Two other vision changes get conflated with NAION and shouldn't be. First, many people get transient blurred vision in the first weeks of a GLP-1 simply because rapidly improving blood sugar changes the shape and hydration of the lens — this is usually temporary, affects focus rather than knocking out half of one eye's field, and is not NAION. Second, there is a distinct, well-studied signal about early worsening of diabetic retinopathy when blood sugar drops quickly — a separate mechanism in the retina, not the optic nerve. We cover that in depth in our reviews of GLP-1 and diabetic retinopathy and ophthalmology monitoring on GLP-1s, and in our look at glaucoma, eye pressure and dry eye. NAION is its own, much rarer event — and the only one of these where the warning sign is sudden, profound, one-eye vision loss.

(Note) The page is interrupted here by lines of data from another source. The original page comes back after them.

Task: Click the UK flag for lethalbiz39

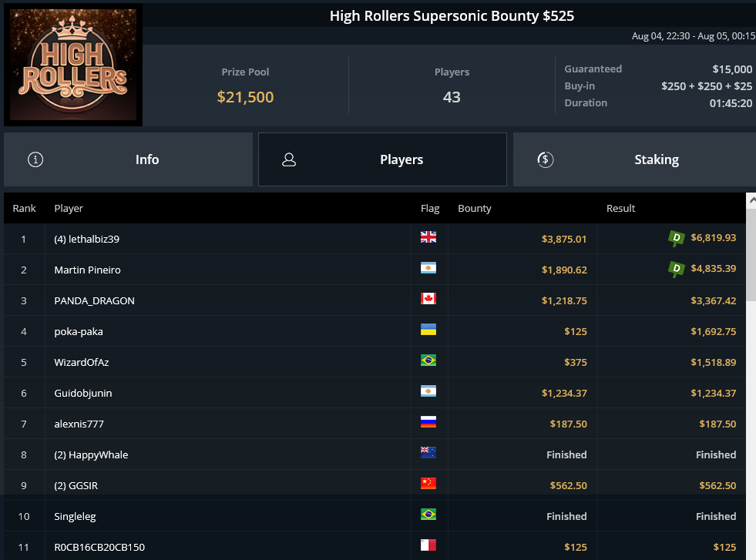Action: pos(428,237)
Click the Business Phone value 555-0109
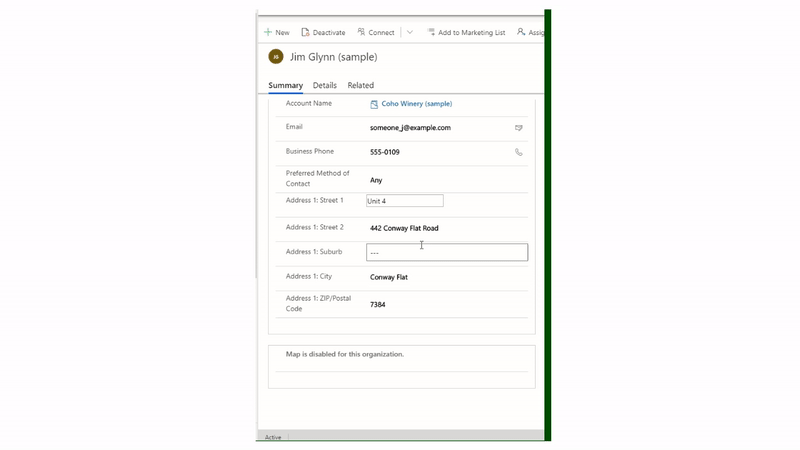This screenshot has height=450, width=800. [x=385, y=152]
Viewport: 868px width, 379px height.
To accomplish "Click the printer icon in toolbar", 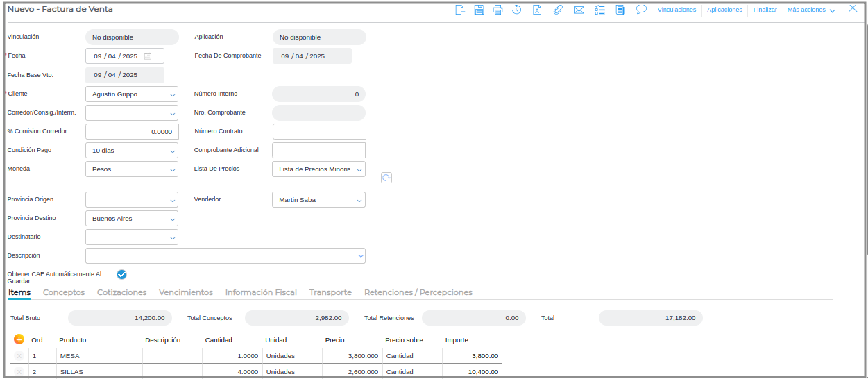I will point(497,10).
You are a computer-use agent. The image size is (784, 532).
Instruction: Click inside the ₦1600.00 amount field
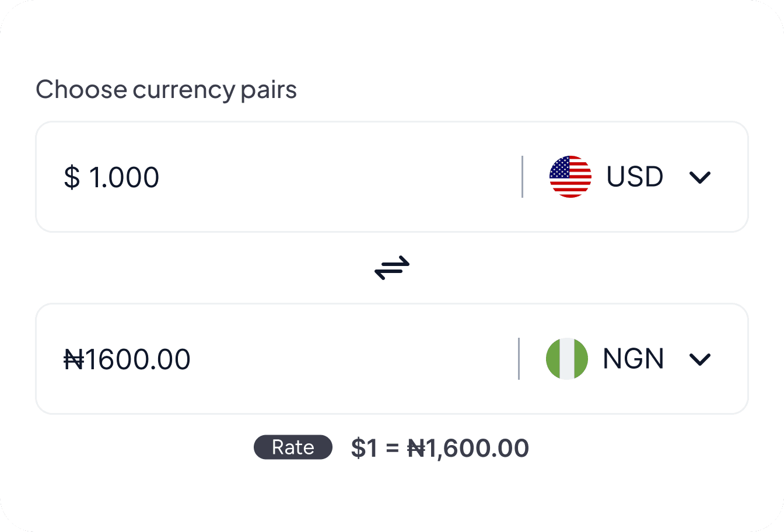(127, 359)
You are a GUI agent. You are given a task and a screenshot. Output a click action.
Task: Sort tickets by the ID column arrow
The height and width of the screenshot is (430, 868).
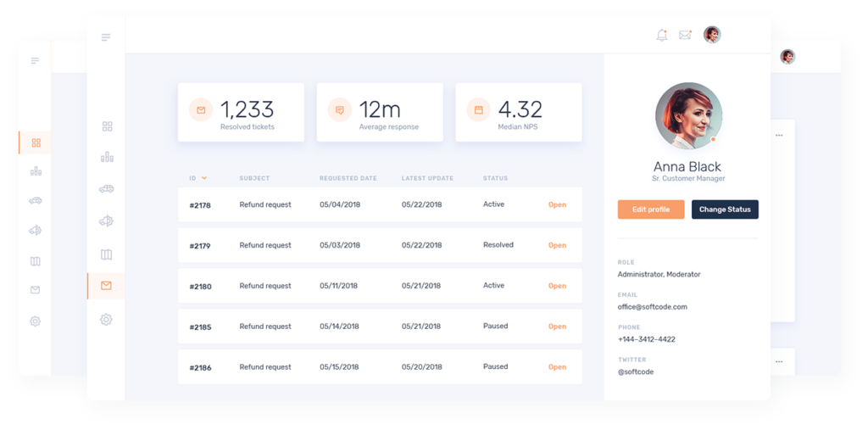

What to do with this information

• Don't stop your GLP-1 out of fear alone. The absolute risk is low and these drugs have major cardiovascular and metabolic benefits. Stopping abruptly because of a headline is not the right move — raise it with your prescriber instead.
• Know the one red flag. Sudden, painless loss of vision in one eye — treat it as an emergency and get seen the same day. That is the symptom this entire literature is about.
• Mention your eye history. If you've had NAION in one eye already, a “crowded” optic disc, sleep apnea, or prior optic-nerve problems, tell your prescriber — it should shape the conversation about benefit vs risk.
• Have the shared-decision talk. For most people the math favors continuing; for someone with prior NAION or stacked optic-nerve risk factors, the calculus may differ. That is a conversation for you and your clinician, informed by the real numbers — not by the word “blindness.”

Bottom line

“Ozempic causes blindness” is a mixture of truth and exaggeration. There is a real, repeatedly observed association between semaglutide and NAION — relative risks roughly 1.8 to 8 across studies (Hathaway/Rizzo 2024^[1]; Simonsen 2025^[3]; Tesfaye 2026^[4]) — but the absolute risk is low (around one extra case per 10,000 person-years), causality is not established because diabetes itself harms the optic nerve, and the broad “eye damage” fear isn't borne out (no increase in retinopathy or general eye disorders; Natividade 2025^[5]). EU regulators landed on “very rare” (EMA PRAC 2025^[6]). The practical takeaway: don't quit a GLP-1 out of fear without talking to your clinician — but if you ever lose vision suddenly in one eye, get emergency eye care that day.

This article is educational and is not medical advice. Every claim above is sourced to a peer-reviewed study indexed in PubMed or to an official regulatory statement, verified against the live source before publication. Discuss your own eye history and GLP-1 risk–benefit with your clinician.